African Studies Minor

Lead Faculty: Brigitte Stepanov

An annual speaker series has been established which centers on the African Studies Minor and focuses on inclusive pedagogy while elaborating on global issues pertaining to a diversity of peoples, languages, and cultures. The series fosters partnerships with the diverse community surrounding Georgia Tech and examines a broad set of questions concerning identity, gender, human rights, literary and cultural production through various media, health, social justice, immigration, and sustainability. Additional resources help to build a library collection of more diverse and inclusive materials.

Speaker Series

Translating Space and Time

Translating Space and Time: A Conversation between Maboula Soumahoro and Brigitte StepanovA Conversation between Maboula Soumahoro and Brigitte Stepanov

Maboula Soumahoro is an associate professor at the University of Tours and president of the Black History Month Association, dedicated to celebrating Black history and cultures. A specialist in the field of Africana Studies, she has conducted research and taught in several universities and prisons in the United States and France and was most recently the inaugural Villa Albertine Resident in Atlanta. She is the author of Le Triangle et l’Hexagone, réflexions sur une identité noire (La Découverte, 2021), translated in English by Kaiama L. Glover as Black Is the Journey, Africana the Name (Polity, 2021). This book received a special distinction from the FetKann! Maryse Condé literary prize in 2020. This academic year, Maboula Soumahoro is the Mellon International Visiting Professor at the African-American and Africana Studies Department of Columbia University as well as Visiting Faculty at Bennington College. She will be a fellow at the Institute for Ideas and Imagination (Columbia University Global Centers, Paris) in 2023-24.

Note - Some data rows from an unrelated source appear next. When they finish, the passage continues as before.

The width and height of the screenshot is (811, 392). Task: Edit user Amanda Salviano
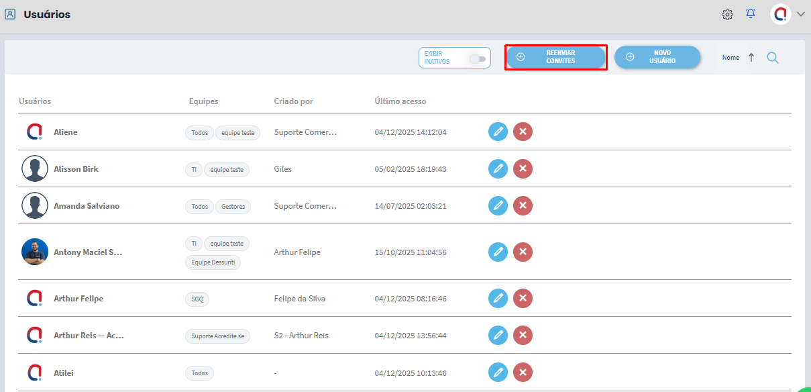[498, 206]
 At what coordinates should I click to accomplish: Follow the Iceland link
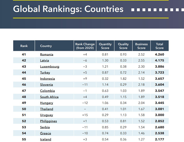(45, 139)
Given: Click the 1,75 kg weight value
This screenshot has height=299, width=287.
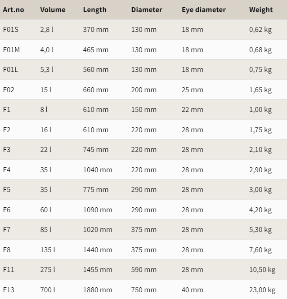Looking at the screenshot, I should point(260,130).
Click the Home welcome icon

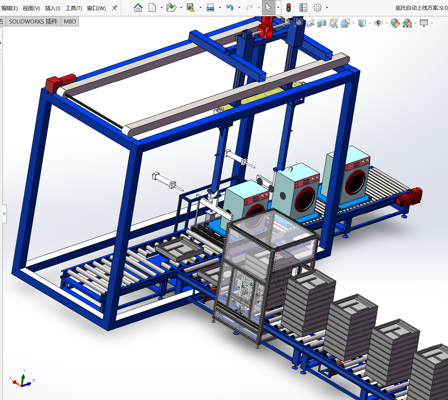138,8
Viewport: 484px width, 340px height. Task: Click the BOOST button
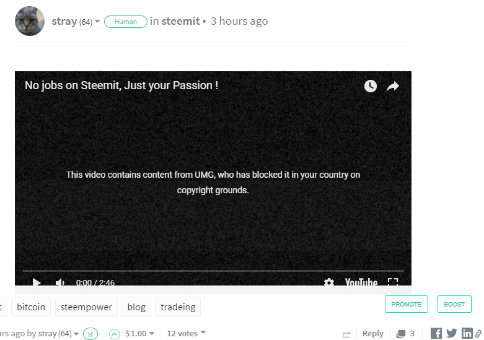click(454, 304)
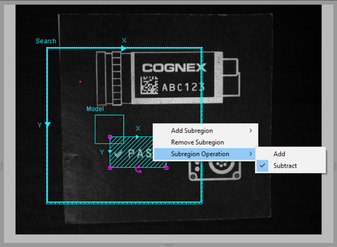
Task: Click the Model region label
Action: tap(95, 109)
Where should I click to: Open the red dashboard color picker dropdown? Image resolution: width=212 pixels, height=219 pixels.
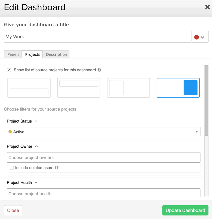tap(200, 37)
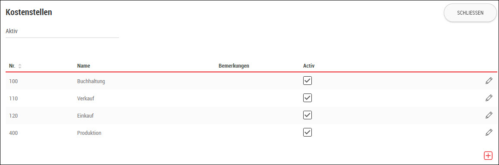Disable Activ checkbox for Produktion
The width and height of the screenshot is (499, 165).
pos(308,132)
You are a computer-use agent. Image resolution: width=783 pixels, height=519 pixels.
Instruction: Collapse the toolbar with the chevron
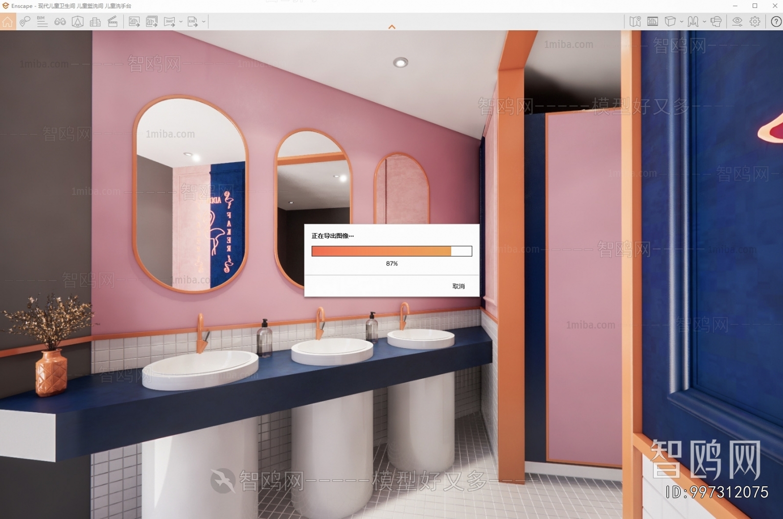(x=392, y=27)
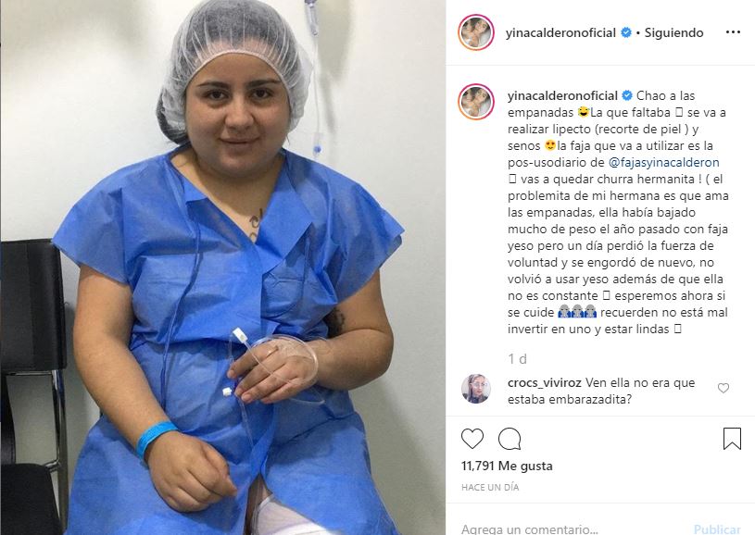The width and height of the screenshot is (755, 535).
Task: Submit comment with Publicar button
Action: pos(717,529)
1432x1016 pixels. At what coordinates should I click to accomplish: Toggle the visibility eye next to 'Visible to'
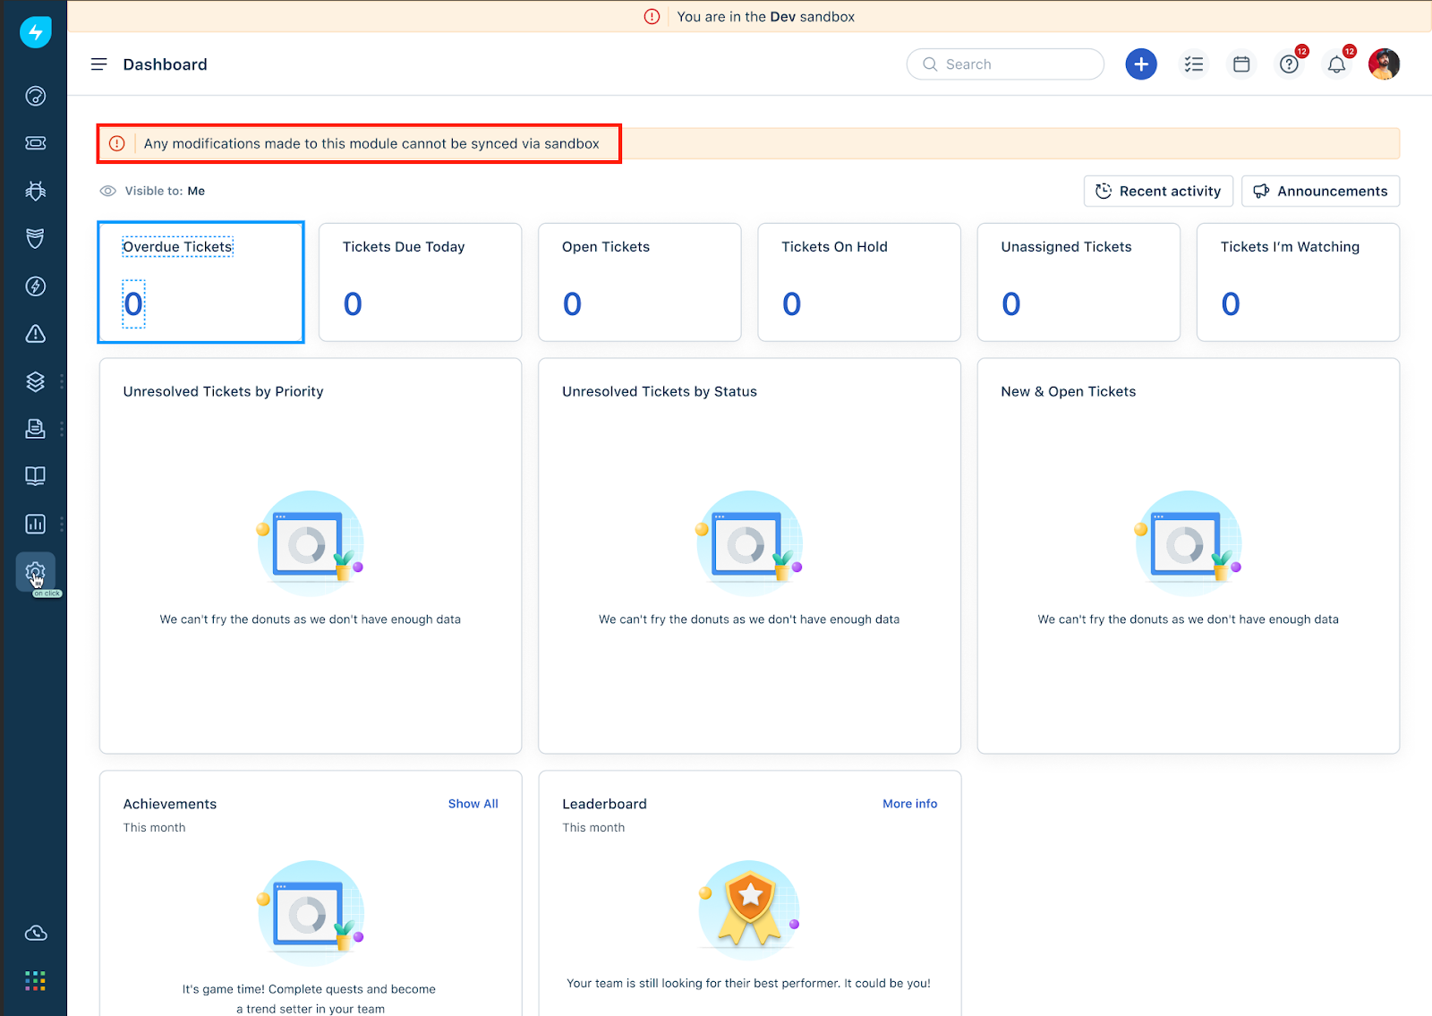coord(107,191)
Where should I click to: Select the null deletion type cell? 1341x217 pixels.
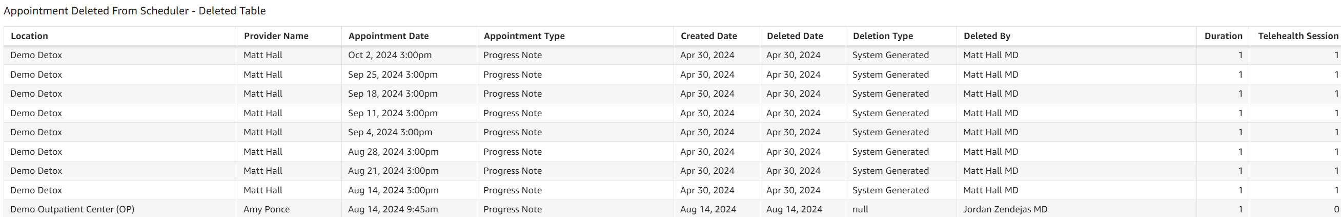[x=860, y=209]
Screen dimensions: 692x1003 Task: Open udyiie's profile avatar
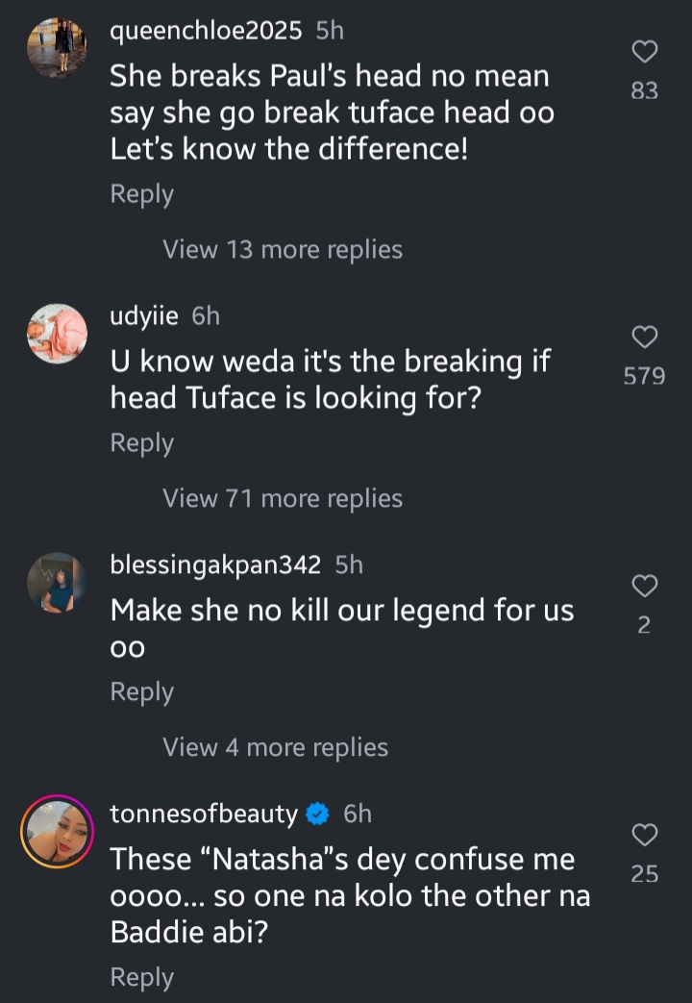(57, 333)
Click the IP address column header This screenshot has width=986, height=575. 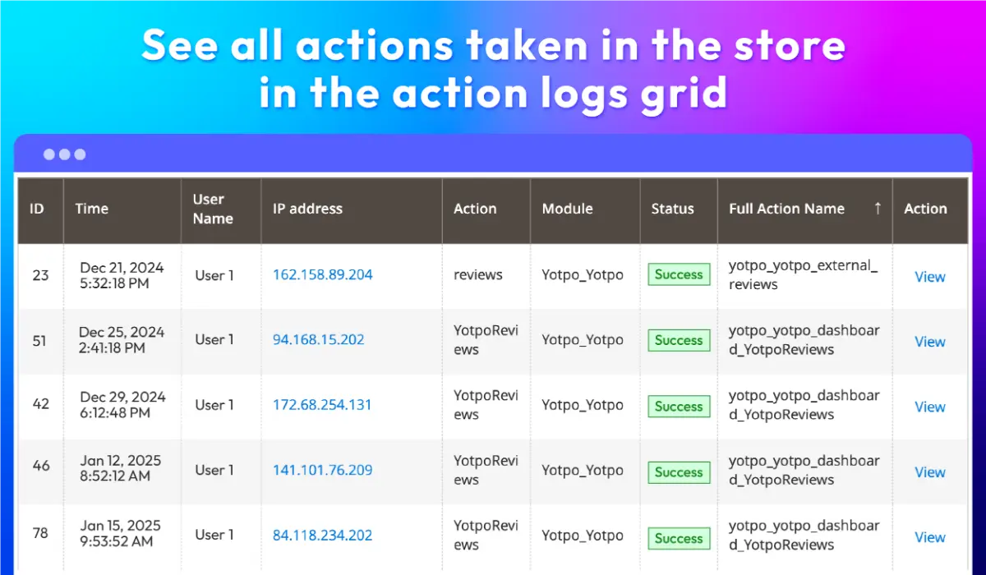tap(307, 209)
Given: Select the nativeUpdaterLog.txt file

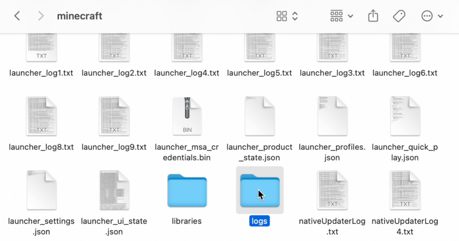Looking at the screenshot, I should 332,191.
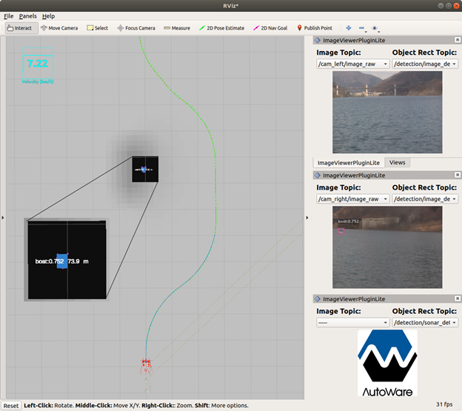
Task: Choose the Select tool
Action: pyautogui.click(x=97, y=28)
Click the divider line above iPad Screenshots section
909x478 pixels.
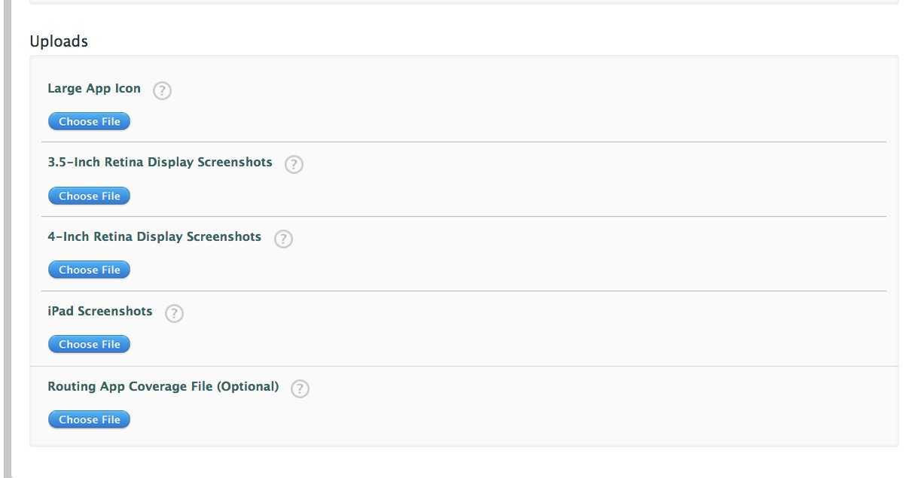click(467, 291)
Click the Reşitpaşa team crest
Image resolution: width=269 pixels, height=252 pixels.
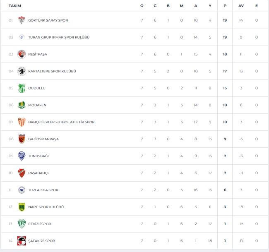point(22,54)
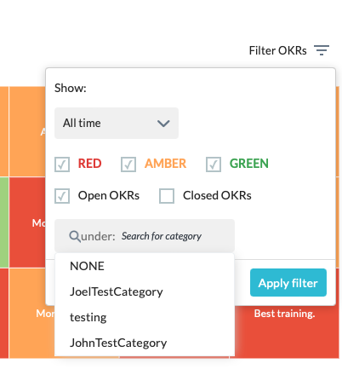Click the AMBER colored label text
The height and width of the screenshot is (375, 342).
(x=165, y=164)

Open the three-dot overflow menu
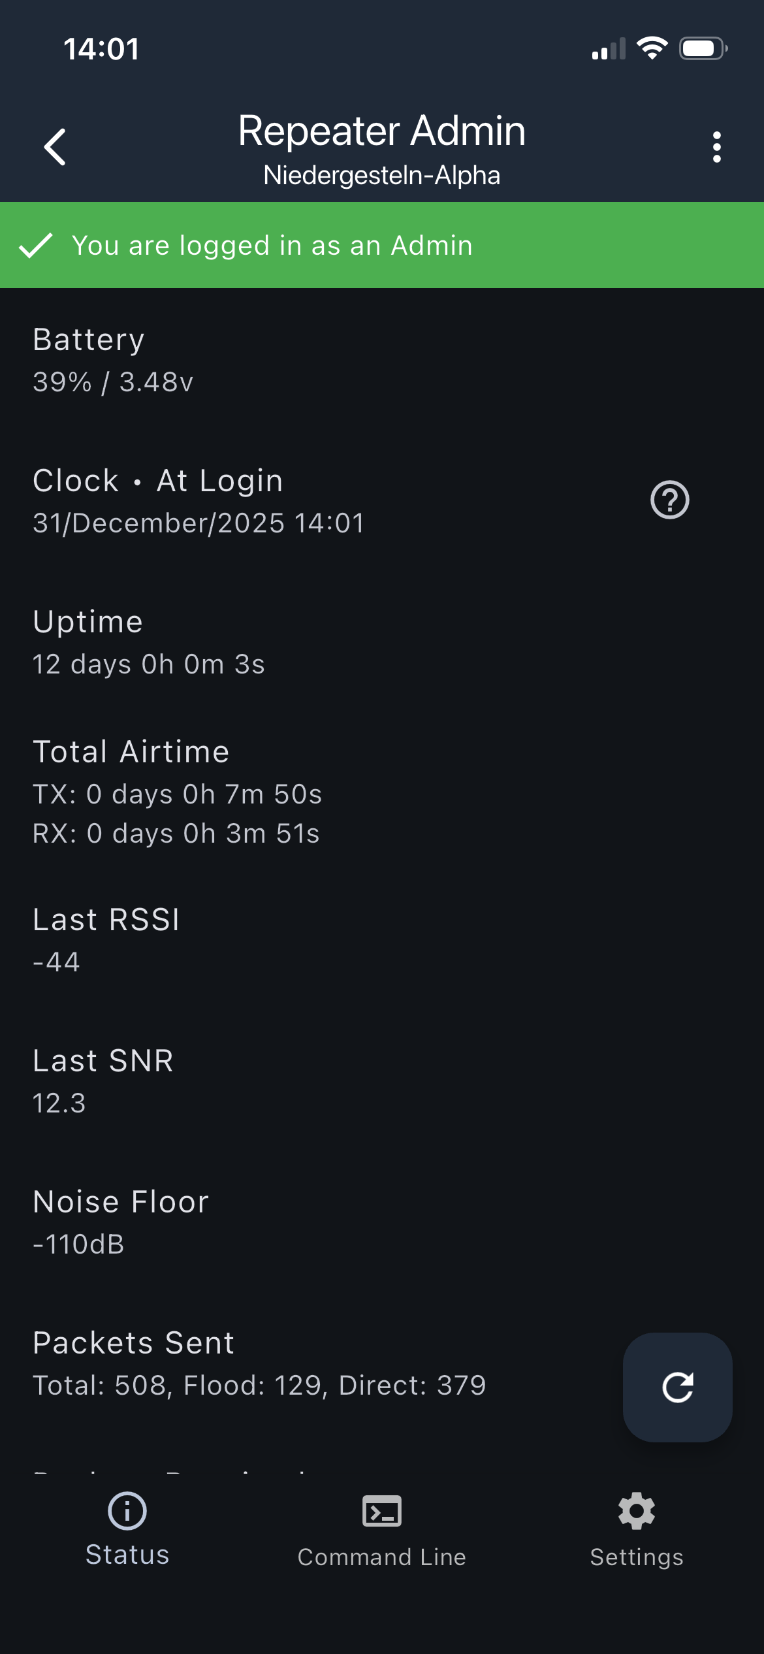click(717, 147)
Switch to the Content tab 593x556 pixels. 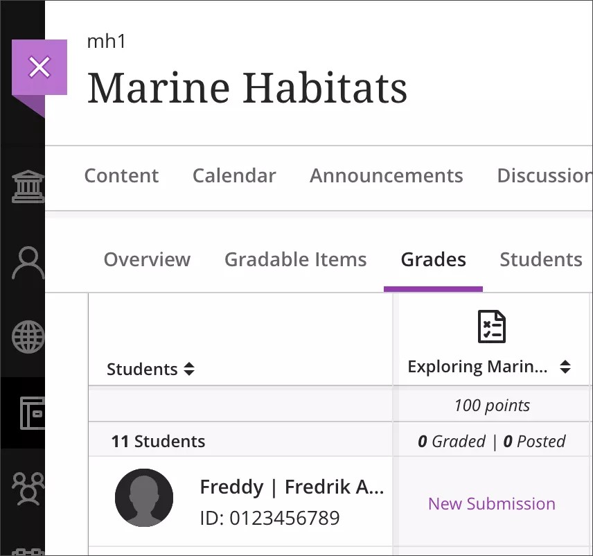coord(121,176)
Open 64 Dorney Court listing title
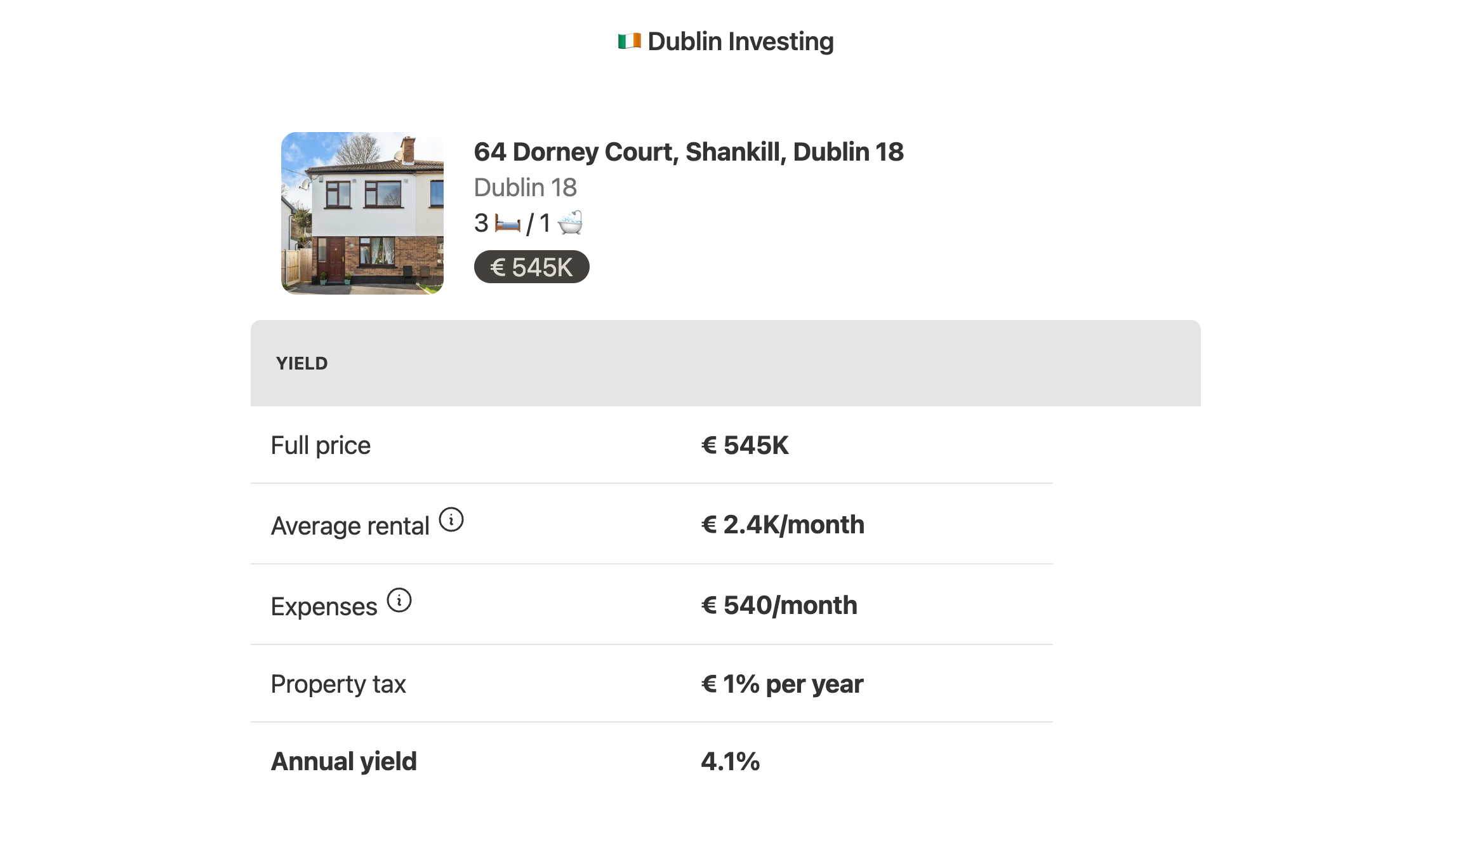The image size is (1470, 847). 689,152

Brigitte Stepanov is an assistant professor at Georgia Tech. She writes and teaches about how categories of being, knowledge, and aesthetic forms are stretched and blurred by violence. In her current book project, Cruelty, War, Fiction: Redefining the In-Human, she dissects the very category of violence in Algeria, Rwanda, and France as defined by legal and literary frames. Trained as a mathematician, a photographer, and a scholar of French and Francophone Studies, she finds herself at the intersection of several disciplines, each lending a lens through which to view our present and its shifting paradigms.